Friday, November 6, 2009

Bye bye jobs

A note on sfnblog about some migration from Canada to India … unfortunately it's jobs doing the migrating as the Toronto Star sends some newsroom staff work to Asia.
The parent company of Canada's most widely read newspaper yesterday announced it would ship more than 100 newspaper jobs overseas, Bloomberg reported. The announcement comes even as Torstar Corp. today posted third quarter gains, according to Editor & Publisher.

Read the story here. I don't see how non-native speakers of a vernacular language can possibly catch nuances of usage. I worked for a lot of years for a typesetting house in Austin that did wonderful work, the finest composition for university presses and textbook publishers. Eventually the jobs went to India, and the company no longer exists. The quest for cheap labor is a curse of the modern world.

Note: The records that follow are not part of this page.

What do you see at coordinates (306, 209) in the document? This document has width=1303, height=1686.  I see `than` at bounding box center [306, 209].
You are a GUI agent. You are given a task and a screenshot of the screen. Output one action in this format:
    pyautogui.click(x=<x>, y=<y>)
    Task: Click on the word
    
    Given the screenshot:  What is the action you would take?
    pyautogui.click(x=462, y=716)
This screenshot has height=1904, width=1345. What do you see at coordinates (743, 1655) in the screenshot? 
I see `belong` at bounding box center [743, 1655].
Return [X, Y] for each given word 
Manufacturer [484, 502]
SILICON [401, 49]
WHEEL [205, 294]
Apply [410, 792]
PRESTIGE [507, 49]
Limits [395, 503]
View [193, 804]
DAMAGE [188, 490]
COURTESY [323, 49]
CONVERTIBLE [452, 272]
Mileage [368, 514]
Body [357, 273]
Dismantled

Thursday, November 5, 2009

More bird stories

We live by a wooded watercourse, and there are some neat birds hanging around in it. Wife said the other night she stepped out quite late with a dog and looked up to the utility pole where I took pic of the vulture. She said there was a big ol horned owl up there watching the faunal traffic underneath the street light. We have lots of owls, both little screechy ones and the big ones. Horned owl against the sky looks about the size of a garbage can.
Another resident in the woods lately has been a good-sized hawk of some flavor. Haven't caught it sitting to determine exactly what it is. My neighbor said the other day he was outside chatting with a friend when the hawk swooped down on his pup, Prissy, a Chihuahua about the size for a meal for a big hawk. He said he hollered and Prissy squealed, and the hawk let go and went on.
Been perfect weather here in paradise; I hope it continues. This weekend is Breeders' Cup Day, so we'll go up to San Antonio for the holy rites and observances. It's always great racing, the best horses in the world. Two years ago we watched the simulcasts at Maroñas, the racetrack in Montevideo. I even won a couple of bucks.

Tuesday, November 3, 2009

Punch-up in the newsroom

There's a wonderful story growing at the Washington Post, an actual fistfight in the newsroom involving an older editor and a sensitive reporter with a hyphenated name defending the honor of the WaPo's version of Little Me. Ya gotta read it to appreciate it, but suffice to say it was the last happy act of an old-time news guy against the incursions of the dreary new breed. Read it all here on Rumors on the Internets and hope that editor Henry Allen finds some sort of niche elsewhere. We need his kind as a bulwark against horrible writing.

Monday, November 2, 2009

Niggles & nitpicks

For a start, a funny thing from HuffPo on those odd, 'random' quotation marks used by the benighted. They are funny photos of signs, available for your amusement here. The what-the-hell? quote mark is one of life's little mysteries, along with 's as a plural form.
And then a couple of goofy usages from comment sections on sites:
'They need to have a cattle prawn when we land …' [would that have something to do with the surf-n-turf?] and '… he is just trying to get everyone's goad.' [That one, you suspect the writer was almost in the right neighborhood and just went a little astray.]

Sunday, November 1, 2009

Good morning to you from your little birdy friend


View from my front porch this morning. I always wonder if our loitering zopilotes have got the word on me from somewhere. ['You hear, Tiburcio? That old guy by the bay's gonna drop any minute.'] This one looked so regal drying his wings this morning that you could paint it on the coat of arms of the Grand Duchy of Oklahoma.
Sugar Magnolia came down to dine today. We went to the ArtBoat for their open house. Fun stuff to look at and a good weekend.